Posted: Mon Jul 18, 2011 8:07 pm
by mjfl
hi there,

thank you for your reply. i understand what it means.
have been looking at
[quote'create some data
create u 100

series y=nrnd
series x1=nrnd
series x2=nrnd
series z=nrnd

'-------------------------------------------------------------------------------------
'run rolling regression

' set window size
!window = 20

' set step size
!step = 1

' get size of workfile
!length = @obsrange

' declare equation for estimation
equation eq1

'calculate number of rolls
!nrolls = @floor((!length-!window)/!step)
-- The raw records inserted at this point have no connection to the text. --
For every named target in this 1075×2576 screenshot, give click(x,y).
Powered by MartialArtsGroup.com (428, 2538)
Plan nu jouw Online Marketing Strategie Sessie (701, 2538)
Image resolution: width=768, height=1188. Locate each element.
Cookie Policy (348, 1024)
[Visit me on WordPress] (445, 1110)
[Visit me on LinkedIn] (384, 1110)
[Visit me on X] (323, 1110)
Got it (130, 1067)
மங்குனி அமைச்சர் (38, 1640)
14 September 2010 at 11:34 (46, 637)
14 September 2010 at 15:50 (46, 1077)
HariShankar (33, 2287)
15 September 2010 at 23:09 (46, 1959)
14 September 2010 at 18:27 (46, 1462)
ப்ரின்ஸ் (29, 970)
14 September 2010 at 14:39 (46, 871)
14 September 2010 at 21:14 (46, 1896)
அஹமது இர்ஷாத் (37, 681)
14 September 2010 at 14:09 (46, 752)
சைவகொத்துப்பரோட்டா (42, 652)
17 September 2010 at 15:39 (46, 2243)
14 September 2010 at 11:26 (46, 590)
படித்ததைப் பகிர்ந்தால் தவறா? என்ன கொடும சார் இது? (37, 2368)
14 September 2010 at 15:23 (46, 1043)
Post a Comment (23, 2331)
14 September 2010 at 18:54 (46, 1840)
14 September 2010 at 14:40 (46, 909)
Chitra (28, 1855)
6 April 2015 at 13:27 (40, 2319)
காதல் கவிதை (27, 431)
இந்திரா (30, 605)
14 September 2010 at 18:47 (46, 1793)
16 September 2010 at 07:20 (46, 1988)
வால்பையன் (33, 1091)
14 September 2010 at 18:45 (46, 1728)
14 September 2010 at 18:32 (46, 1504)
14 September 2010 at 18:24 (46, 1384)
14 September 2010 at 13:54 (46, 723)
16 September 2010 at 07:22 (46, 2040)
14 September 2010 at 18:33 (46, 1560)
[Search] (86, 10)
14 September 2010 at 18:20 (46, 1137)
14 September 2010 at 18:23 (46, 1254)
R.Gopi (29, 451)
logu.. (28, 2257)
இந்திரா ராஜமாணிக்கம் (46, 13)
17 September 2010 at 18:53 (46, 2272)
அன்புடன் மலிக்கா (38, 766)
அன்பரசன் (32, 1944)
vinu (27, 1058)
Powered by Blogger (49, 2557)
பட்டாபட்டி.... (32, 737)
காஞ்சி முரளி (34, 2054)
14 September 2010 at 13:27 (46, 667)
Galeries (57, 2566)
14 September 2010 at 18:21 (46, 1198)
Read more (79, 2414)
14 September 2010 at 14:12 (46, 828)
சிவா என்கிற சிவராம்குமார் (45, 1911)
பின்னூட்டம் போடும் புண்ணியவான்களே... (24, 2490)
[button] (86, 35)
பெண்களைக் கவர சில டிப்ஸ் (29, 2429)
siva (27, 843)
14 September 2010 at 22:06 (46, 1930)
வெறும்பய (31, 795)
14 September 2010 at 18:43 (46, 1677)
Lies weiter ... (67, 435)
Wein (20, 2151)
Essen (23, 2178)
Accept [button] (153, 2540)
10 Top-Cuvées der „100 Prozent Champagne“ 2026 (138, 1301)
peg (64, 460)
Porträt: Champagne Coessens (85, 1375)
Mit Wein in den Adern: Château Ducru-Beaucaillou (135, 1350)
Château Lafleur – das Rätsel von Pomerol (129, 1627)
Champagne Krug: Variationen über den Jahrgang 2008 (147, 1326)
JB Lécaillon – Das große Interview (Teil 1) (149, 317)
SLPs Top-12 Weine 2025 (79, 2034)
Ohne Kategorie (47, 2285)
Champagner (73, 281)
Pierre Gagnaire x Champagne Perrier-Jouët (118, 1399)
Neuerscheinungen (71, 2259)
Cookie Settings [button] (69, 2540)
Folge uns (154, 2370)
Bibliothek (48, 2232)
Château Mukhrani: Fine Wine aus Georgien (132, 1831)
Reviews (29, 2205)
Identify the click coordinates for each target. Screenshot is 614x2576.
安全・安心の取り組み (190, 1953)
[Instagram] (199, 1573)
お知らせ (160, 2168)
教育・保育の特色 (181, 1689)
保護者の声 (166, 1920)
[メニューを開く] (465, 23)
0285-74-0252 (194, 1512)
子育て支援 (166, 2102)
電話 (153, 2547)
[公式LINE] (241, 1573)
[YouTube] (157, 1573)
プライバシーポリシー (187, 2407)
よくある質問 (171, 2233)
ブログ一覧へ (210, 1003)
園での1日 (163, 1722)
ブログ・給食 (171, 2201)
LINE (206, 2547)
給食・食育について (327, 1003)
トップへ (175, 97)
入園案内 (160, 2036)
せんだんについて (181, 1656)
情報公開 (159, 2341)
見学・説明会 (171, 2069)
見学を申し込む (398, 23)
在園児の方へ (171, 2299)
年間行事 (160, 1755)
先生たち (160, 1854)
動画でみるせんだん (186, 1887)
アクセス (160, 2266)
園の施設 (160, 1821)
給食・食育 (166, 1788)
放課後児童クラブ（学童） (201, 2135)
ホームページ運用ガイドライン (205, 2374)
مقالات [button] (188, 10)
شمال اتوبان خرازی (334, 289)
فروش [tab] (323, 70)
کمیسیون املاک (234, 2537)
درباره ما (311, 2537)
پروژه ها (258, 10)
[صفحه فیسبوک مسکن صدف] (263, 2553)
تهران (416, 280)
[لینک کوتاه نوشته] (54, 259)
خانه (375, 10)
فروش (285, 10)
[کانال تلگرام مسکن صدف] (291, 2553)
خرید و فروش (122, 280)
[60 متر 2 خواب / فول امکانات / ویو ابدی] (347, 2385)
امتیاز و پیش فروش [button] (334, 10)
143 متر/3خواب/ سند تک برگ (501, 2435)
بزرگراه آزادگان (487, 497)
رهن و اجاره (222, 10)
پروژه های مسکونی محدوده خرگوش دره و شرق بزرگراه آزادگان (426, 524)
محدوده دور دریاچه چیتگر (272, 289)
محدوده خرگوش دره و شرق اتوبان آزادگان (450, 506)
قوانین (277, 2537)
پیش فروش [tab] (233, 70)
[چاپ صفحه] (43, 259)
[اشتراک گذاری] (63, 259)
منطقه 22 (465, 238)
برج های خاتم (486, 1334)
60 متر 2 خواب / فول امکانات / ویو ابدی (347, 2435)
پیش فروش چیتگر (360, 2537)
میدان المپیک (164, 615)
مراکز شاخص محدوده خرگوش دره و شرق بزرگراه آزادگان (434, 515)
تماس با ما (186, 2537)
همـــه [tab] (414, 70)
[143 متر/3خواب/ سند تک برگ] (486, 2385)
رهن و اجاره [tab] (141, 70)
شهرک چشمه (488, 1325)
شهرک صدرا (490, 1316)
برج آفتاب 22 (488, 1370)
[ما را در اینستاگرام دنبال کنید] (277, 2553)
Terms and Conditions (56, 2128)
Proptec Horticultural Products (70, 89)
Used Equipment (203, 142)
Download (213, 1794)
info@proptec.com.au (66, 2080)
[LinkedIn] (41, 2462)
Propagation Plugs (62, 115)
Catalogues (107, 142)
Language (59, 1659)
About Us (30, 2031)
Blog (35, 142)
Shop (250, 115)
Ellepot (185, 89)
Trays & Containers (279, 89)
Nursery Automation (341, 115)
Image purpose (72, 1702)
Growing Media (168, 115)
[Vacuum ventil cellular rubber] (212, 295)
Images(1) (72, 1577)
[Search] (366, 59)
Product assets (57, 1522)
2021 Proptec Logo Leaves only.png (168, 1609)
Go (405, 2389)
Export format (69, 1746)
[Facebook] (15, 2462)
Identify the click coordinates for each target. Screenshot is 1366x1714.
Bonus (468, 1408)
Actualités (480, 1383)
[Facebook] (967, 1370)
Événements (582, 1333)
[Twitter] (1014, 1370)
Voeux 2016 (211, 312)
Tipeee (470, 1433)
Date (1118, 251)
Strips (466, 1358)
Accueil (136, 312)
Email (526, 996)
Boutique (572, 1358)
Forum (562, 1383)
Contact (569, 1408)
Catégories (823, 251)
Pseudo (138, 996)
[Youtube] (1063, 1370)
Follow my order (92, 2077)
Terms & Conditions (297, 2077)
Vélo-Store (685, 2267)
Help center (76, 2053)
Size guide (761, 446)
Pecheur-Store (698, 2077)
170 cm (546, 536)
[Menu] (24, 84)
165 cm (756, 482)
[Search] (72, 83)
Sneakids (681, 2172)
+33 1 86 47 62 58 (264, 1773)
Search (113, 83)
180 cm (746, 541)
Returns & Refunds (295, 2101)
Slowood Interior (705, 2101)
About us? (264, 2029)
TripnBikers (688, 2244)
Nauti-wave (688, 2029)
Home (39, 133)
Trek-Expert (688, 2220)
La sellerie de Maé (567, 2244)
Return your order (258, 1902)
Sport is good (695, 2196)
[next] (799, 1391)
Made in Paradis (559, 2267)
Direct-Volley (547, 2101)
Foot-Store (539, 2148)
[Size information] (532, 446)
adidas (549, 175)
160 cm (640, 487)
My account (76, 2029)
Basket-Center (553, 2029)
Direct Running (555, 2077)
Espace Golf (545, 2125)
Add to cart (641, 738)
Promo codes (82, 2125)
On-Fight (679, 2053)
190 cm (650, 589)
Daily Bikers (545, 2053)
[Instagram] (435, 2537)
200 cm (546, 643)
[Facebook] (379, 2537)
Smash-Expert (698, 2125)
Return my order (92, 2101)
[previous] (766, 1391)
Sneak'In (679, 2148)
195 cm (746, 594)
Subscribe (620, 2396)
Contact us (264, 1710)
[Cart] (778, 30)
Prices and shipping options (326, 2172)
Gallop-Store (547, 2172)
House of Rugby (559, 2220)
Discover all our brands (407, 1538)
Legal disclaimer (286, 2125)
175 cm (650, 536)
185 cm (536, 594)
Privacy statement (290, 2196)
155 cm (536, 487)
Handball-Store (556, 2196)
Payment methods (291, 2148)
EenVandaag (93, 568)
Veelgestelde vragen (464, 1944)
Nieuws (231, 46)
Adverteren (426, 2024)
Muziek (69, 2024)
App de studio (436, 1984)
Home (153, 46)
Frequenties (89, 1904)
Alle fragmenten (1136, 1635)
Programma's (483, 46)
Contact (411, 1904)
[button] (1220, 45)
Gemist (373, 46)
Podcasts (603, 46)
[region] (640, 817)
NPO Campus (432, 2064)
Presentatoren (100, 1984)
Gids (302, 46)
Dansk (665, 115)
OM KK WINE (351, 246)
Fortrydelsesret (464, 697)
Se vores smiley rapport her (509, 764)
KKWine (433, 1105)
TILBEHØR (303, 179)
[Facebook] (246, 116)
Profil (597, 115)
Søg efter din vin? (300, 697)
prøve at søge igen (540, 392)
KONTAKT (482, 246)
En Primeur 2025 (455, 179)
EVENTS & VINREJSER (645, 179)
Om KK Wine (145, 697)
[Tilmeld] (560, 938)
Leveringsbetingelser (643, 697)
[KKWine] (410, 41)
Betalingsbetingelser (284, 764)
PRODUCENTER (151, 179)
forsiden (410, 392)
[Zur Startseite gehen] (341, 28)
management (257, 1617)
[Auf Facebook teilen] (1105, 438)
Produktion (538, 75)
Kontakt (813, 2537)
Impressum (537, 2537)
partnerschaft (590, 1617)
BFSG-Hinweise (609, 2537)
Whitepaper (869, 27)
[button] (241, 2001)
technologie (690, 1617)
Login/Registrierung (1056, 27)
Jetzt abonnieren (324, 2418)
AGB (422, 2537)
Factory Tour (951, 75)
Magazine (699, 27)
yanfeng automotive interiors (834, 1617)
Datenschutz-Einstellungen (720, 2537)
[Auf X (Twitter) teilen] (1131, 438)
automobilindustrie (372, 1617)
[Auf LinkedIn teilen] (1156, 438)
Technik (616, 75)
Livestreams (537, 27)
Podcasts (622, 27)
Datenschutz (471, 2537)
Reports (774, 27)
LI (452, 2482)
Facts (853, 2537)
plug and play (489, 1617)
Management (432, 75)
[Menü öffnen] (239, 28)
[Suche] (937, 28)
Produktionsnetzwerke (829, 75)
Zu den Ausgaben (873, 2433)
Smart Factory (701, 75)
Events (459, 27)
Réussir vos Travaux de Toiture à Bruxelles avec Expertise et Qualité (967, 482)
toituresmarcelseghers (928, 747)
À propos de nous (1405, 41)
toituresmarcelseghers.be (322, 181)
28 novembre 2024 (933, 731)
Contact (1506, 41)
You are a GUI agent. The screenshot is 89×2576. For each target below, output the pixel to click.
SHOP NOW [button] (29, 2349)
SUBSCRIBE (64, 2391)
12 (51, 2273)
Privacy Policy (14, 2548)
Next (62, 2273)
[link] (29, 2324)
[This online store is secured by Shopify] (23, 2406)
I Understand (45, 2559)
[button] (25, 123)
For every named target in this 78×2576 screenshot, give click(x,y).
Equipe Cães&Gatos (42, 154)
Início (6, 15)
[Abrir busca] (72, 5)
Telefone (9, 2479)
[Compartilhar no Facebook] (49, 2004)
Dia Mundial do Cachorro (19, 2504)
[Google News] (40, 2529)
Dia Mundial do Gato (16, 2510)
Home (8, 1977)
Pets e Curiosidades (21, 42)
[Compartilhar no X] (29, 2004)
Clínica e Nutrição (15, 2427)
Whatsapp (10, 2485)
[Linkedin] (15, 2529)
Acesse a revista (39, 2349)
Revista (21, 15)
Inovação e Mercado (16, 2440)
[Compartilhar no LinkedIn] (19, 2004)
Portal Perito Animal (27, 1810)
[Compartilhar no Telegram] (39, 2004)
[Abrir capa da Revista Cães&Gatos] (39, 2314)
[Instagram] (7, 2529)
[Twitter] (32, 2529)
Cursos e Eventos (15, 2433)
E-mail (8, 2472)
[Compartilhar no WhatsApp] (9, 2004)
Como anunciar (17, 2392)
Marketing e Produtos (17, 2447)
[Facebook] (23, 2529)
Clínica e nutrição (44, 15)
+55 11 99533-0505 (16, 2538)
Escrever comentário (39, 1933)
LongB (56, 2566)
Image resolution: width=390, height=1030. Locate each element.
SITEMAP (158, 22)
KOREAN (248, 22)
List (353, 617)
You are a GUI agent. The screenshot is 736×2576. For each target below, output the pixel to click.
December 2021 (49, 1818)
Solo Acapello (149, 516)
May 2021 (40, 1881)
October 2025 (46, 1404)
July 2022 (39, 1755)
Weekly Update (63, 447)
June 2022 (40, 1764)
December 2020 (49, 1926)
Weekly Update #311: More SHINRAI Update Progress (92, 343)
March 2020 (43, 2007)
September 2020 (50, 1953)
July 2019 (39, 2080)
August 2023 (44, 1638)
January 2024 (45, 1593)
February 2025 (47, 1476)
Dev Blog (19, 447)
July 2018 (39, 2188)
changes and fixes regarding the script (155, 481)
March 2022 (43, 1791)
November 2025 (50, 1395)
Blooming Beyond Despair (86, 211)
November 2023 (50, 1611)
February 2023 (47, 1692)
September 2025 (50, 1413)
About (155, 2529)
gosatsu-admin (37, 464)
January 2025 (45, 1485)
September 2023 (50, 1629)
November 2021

'matrix to store coefficient estimates
matrix(3,!nrolls) coefmat ' where 3 is the number of coefficients

'series to store forecast estimates
series fcast

'redundant series for catching start and end points
series ser = 1
%start = @otod(@ifirst(ser))
%end = @otod(@ilast(ser))

'variable keeping track of how many rolls we've done
!j=0

' move sample !step obs at a time
for !i = 1 to !length-!window+1-!step step !step
!j=!j+1

' set sample for estimation period
%first = @otod(@dtoo(%start)+!i-1)
%last = @otod(@dtoo(%start)+!i+!window-2)
smpl {%first} {%last}

' estimate equation - where the equation is y=c(1) + c(2)*x1 + c(3)*x2
eq1.ls y c x1 x2

' store coefficients
colplace(coefmat,eq1.@coefs,!j)

' 4-period-ahead forecast
%4pers = @otod(@dtoo(%start)+!i+!window-1) 'start point
%4pere = @otod(@dtoo(%start)+!i+!window+2) 'end point: %4pere - %4pers +1 = 4
if {%end} < {%4pere} then 'check whether the forecast end point is greater than the workfile end point
return
endif

' set smpl for forecasting period
smpl {%4pers} {%4pere}

' forecast with command *forecast* (see also *fit*)
eq1.forecast(f=na) yf

' set sampl to obtain the 4th period observation
smpl {%4pere} {%4pere}

' store forecasts
fcast = yf
next

smpl @all
show coefmat
show fcast.line

d(noerr) ser


EViews Esther
EViews Developer

Posts: 39
Joined: Fri Sep 03, 2010 7:57 amTop][/quote]


but i cant seem to integrate both of them together. moroever, this program has internal error invalid return on return. i would like to do 1 step ahead at each time. but when i look at the fcast and yf, i seriously dont know what are the values generated there. back to same question of can i choose best model (SIC) recursively when the time period is increasing? thank you for the reply. much appreciated.